О совести европейцев, ХАМАСе и 200 шведских проститутках
Гость «ЕГ» – журналист и писатель Хенрик М. Бродер
Хенрик М. Бродер – один из наиболее известных журналистов Германии. Его мнение по многим вопросам кардинально отличается от общепринятого. Немало людей читают его статьи в журнале Spiegel с огромным интересом, однако не меньшее число читателей реагируют на них едкой критикой,ругательствами, а то и угрозами. Равнодушным к суждениям Бродера не остается почти никто.
Совсем недавно имя Бродера вновь часто упоминалось в СМИ в связи с его тяжбой с Эвелин Хехт-Галински, дочерью бывшего председателя Центрального совета евреев в Германии, которая подала в суд на Бродера, назвавшего «антисемитскими и антисионистскими высказываниями» допущенное Хехт-Галински сравнение поведения Израиля по отношению к палестинцам с антиеврейской политикой национал-социалистов.
Идя на интервью с Бродером, я не переставал думать о том, как будет протекать наш разговор со столь «воинственным» собеседником. Сейчас могу сказать: очень приятно.
– Господин Бродер, обычно понятие «толерантность» вызывает положительные ассоциации. Однако ваша новая книга называется «Критика чистой толерантности». Почему?
– Потому что в наши дни понятие толерантности не может восприниматься позитивно. Толерантность сегодня – это уважение по отношению к более сильным, которые пытаются пробиться за счет слабых. Понятие «толерантность» возникло в то время, когда было необходимо защищать более слабых от более сильных. Сегодня же воинствующие мусульмане хотят запретить мне смотреть карикатуры на пророка Мохаммеда и одновременно требуют, чтобы я практиковал толерантность по отношению к ним, но при этом они не готовы отказаться от применения силы по отношению ко мне. Другими словами, понятие «толерантность», которое я очень ценю, было разумным, когда общество было организовано вертикально. Сегодня мы имеем дело с горизонтально организованным обществом, в котором различные группы конкурируют друг с другом. При этом речь идет о правах, притязаниях и гарантии этих прав, но уже не о толерантности. Я как человек некурящий постоянно вынужден проявлять терпимость по отношению к курильщикам и допускать, чтобы они меня отравляли. Если это и есть понятие терпимости, то лучше я буду держаться от него подальше.
– В Германии высок интерес к вашему мнению относительно Израиля…
– Когда я что-то говорю? Никто не слушает, даже моя семья.
– Тем не менее во время операции «Литой свинец» способ ведения войны израильтянами подвергался массивной критике даже со стороны некоторых друзей Израиля. В частности, они критиковали «несоразмерность» военных ударов. Что вы скажете об этой критике?
– Я считаю подобную критику вполне допустимой и не стал бы называть ее ни антисионистской, ни антисемитской. Вопрос в другом: как можно «соразмерным» образом отреагировать на восемь лет обстрела несколькими тысячами ракет? Встать в ответную позицию и начать обстреливать Газу ракетами? Я думаю, что государство, пытающееся защитить своих граждан, всегда находится в крайне асимметричной ситуации. Это государство не может принять единственное верное решение. Я бы тоже хотел, чтобы военная интервенция не стоила 1400 жизней. Однако, даже если критика законна, я бы предпочел, чтобы люди, от которых она исходит, поинтересовались также, почему, например, в настоящее время на Цейлоне идут ожесточенные бои с тысячами жертв среди мирного населения. Однако в Германии об этом не говорят. Да это никого бы и не заинтересовало, так как речь в этом столкновении не идет о евреях.

» **ОПИСАНИЕ ЗАДАНИЯ**:
Процитируйте из интервью с Бродером всё, начиная со слов «О совести европейцев, ХАМАСе» и вплоть до слов «антиеврейской политикой национал-социалистов.».

» **ЗАПИСАННЫЕ ДАННЫЕ**:

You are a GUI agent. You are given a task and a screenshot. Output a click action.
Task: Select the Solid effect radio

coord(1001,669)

* * *

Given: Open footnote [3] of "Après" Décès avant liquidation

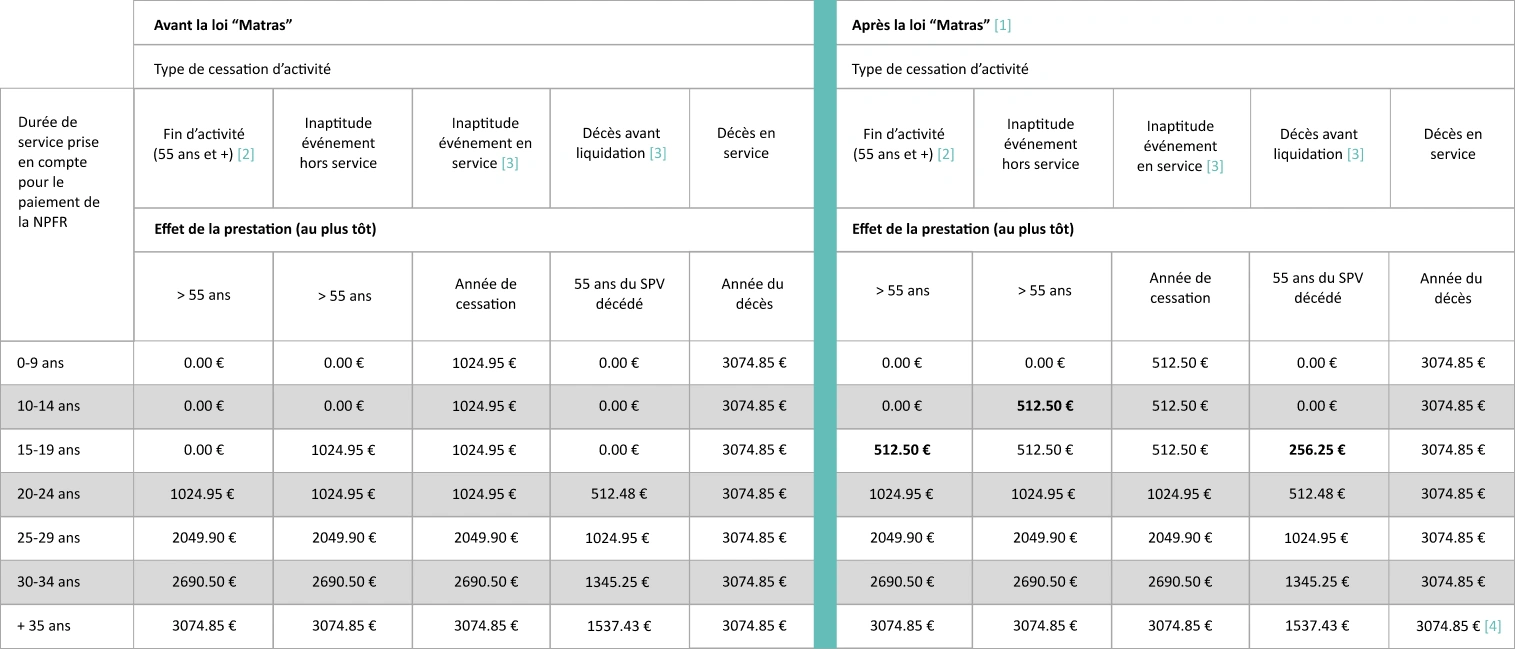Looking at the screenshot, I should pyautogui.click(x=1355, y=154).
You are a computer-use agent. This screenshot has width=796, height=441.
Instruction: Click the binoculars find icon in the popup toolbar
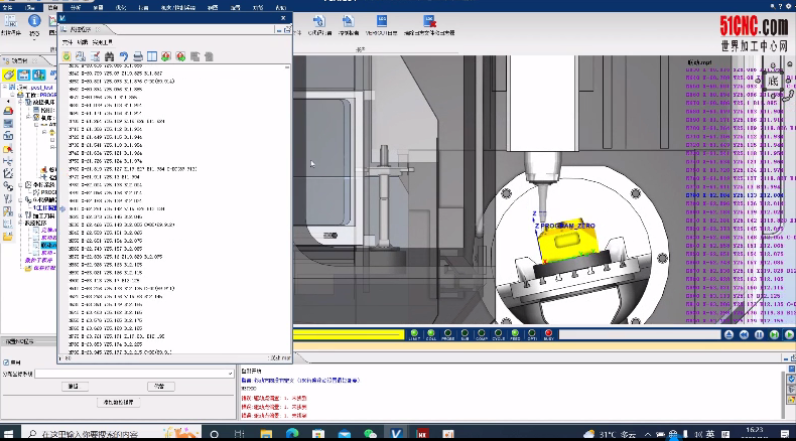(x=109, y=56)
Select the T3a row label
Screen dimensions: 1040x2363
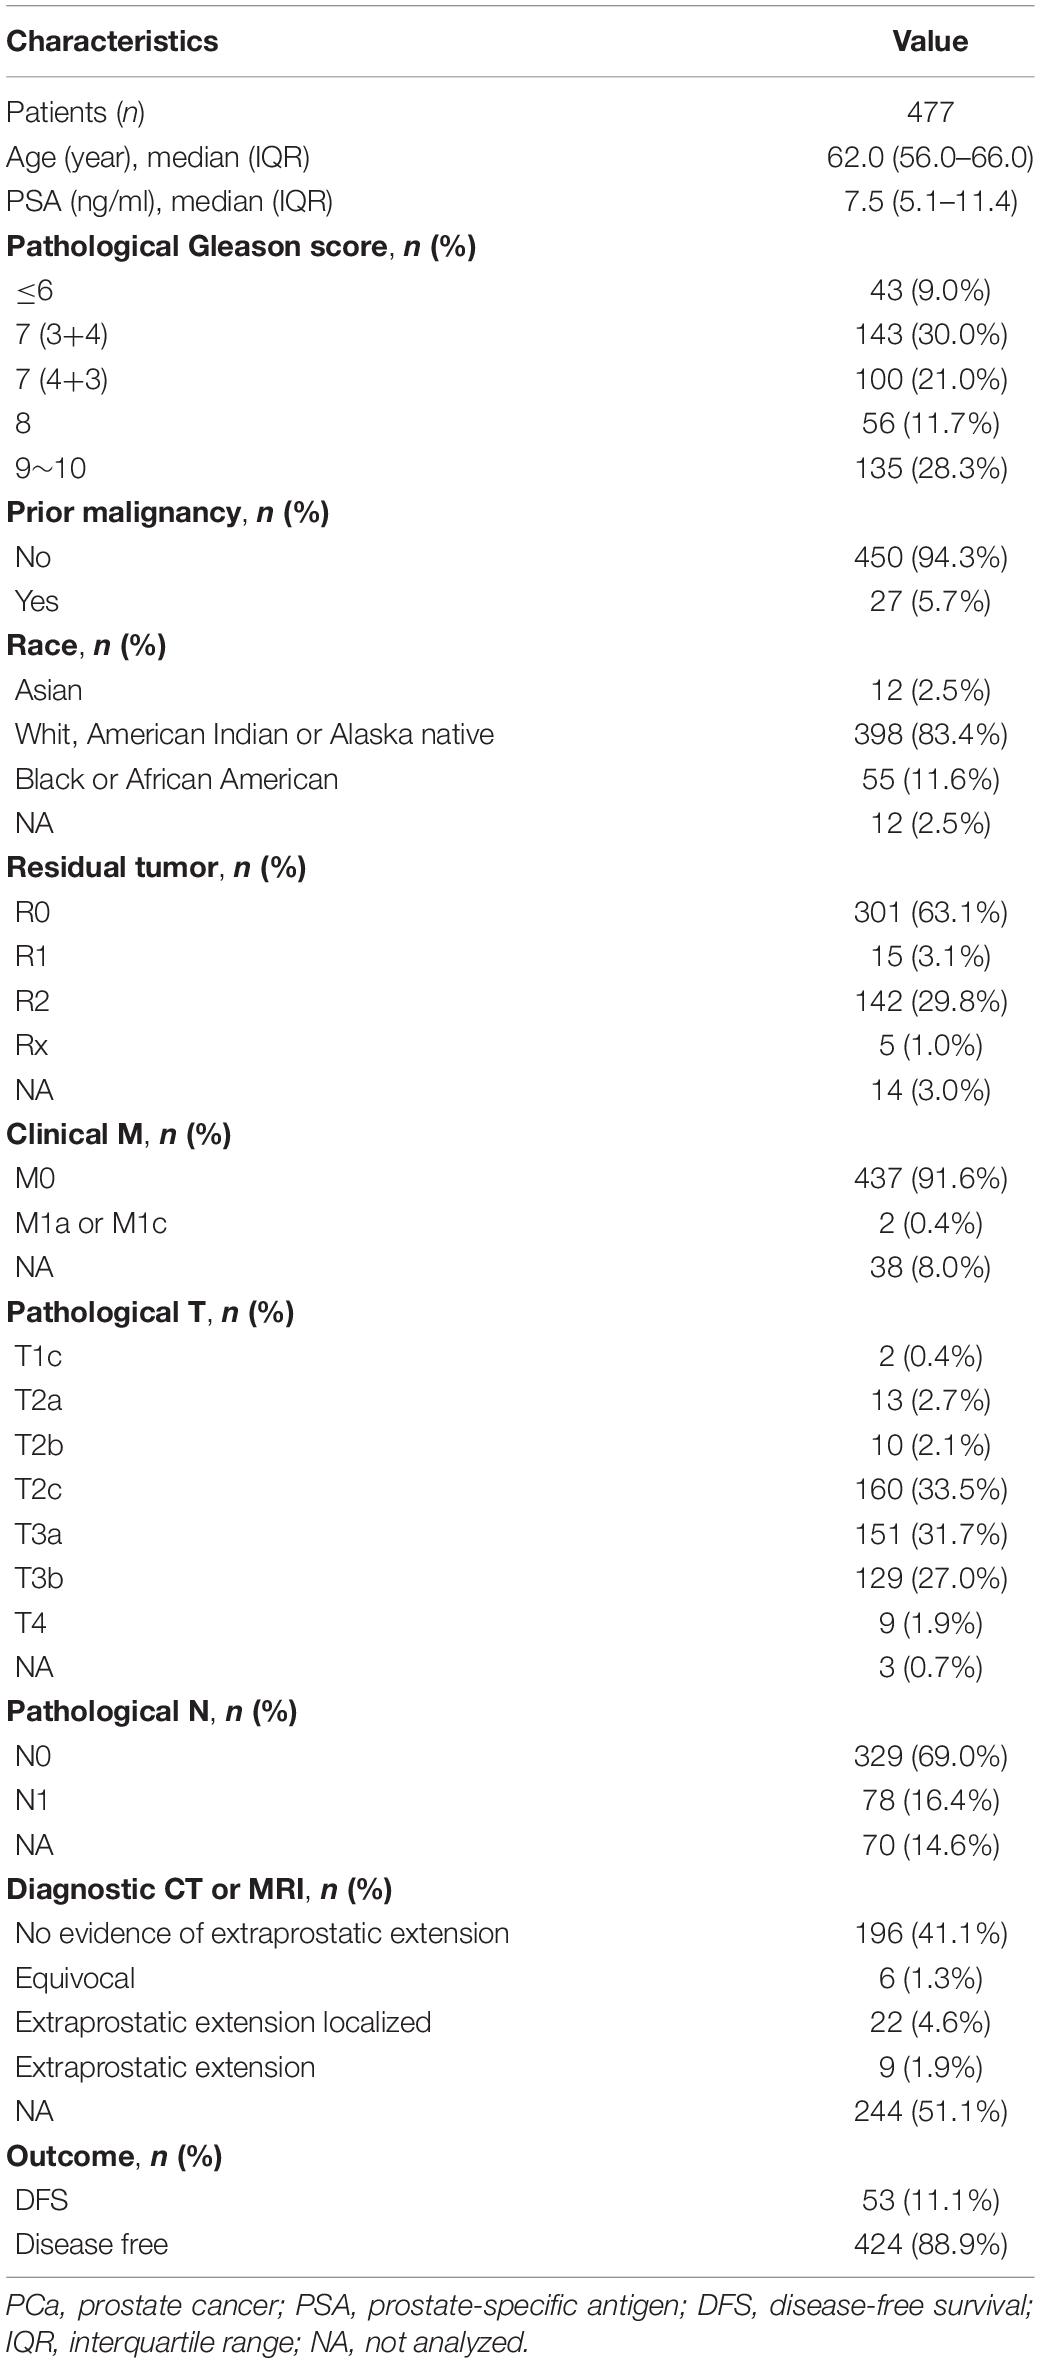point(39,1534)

» **ОТВЕТ НА ЗАДАНИЕ**:
О совести европейцев, ХАМАСе и 200 шведских проститутках
Гость «ЕГ» – журналист и писатель Хенрик М. Бродер
Хенрик М. Бродер – один из наиболее известных журналистов Германии. Его мнение по многим вопросам кардинально отличается от общепринятого. Немало людей читают его статьи в журнале Spiegel с огромным интересом, однако не меньшее число читателей реагируют на них едкой критикой,ругательствами, а то и угрозами. Равнодушным к суждениям Бродера не остается почти никто.
Совсем недавно имя Бродера вновь часто упоминалось в СМИ в связи с его тяжбой с Эвелин Хехт-Галински, дочерью бывшего председателя Центрального совета евреев в Германии, которая подала в суд на Бродера, назвавшего «антисемитскими и антисионистскими высказываниями» допущенное Хехт-Галински сравнение поведения Израиля по отношению к палестинцам с антиеврейской политикой национал-социалистов.